Requirement: Give back every entry exactly as it is written, but not the pictures.

Dataset records:
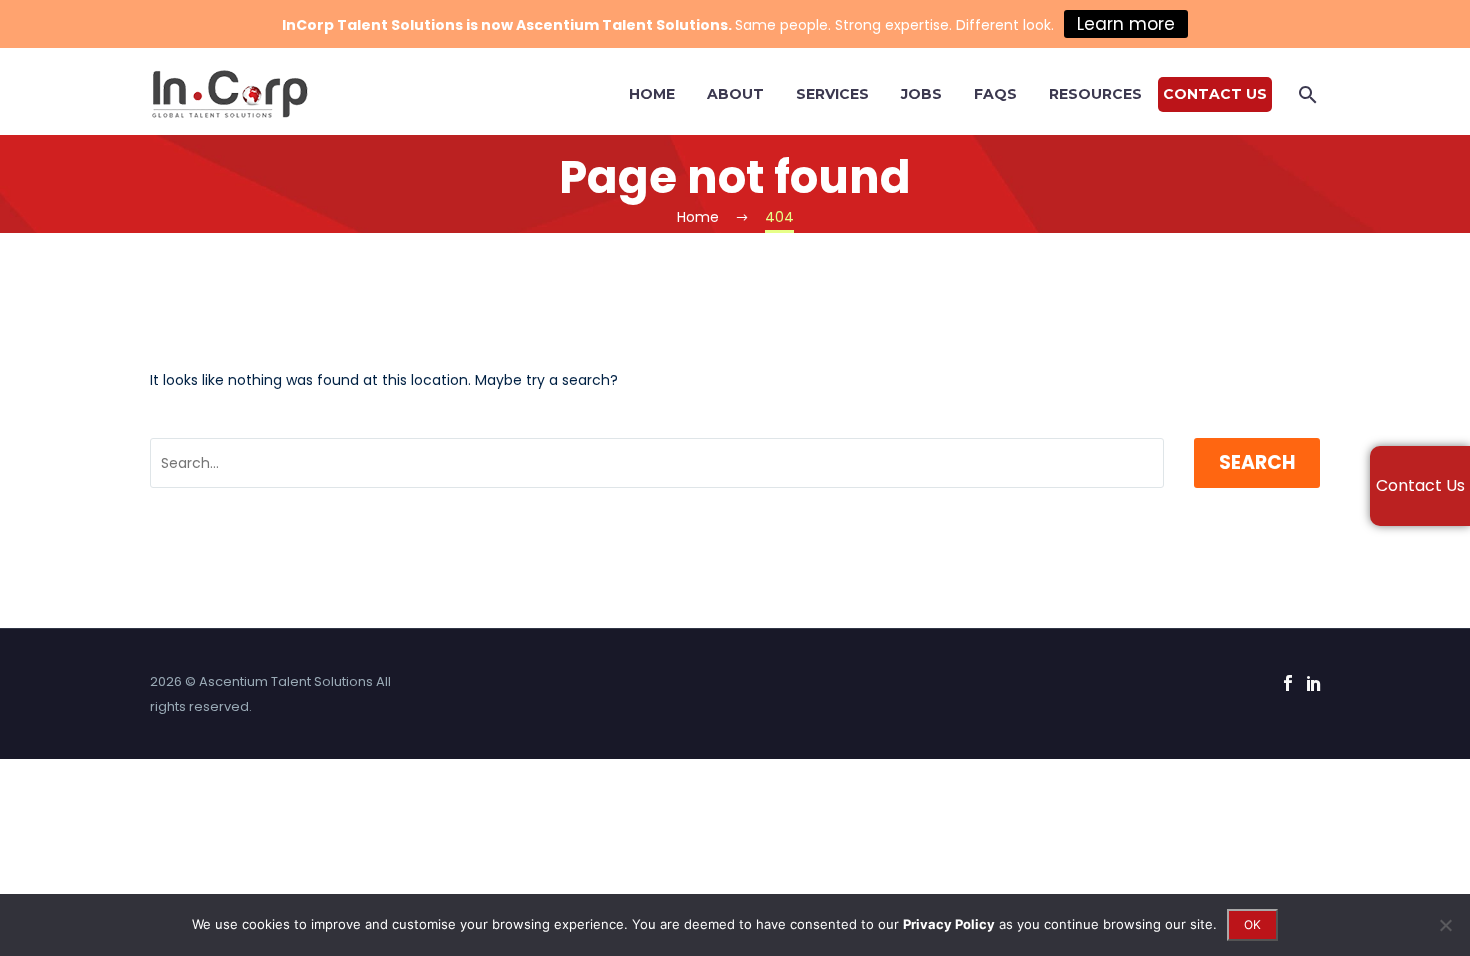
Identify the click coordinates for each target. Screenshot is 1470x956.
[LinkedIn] (1314, 683)
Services (832, 94)
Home (652, 94)
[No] (1445, 925)
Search (1257, 462)
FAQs (995, 94)
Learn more (1126, 24)
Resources (1095, 94)
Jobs (921, 94)
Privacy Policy (949, 924)
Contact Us (1215, 94)
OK (1252, 924)
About (735, 94)
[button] (1308, 94)
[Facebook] (1288, 683)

Reply:
Identify the click coordinates for each target. Screenshot is 1470x956.
[LinkedIn] (1314, 683)
Services (832, 94)
Home (652, 94)
[No] (1445, 925)
Search (1257, 462)
FAQs (995, 94)
Learn more (1126, 24)
Resources (1095, 94)
Jobs (921, 94)
Privacy Policy (949, 924)
Contact Us (1215, 94)
OK (1252, 924)
About (735, 94)
[button] (1308, 94)
[Facebook] (1288, 683)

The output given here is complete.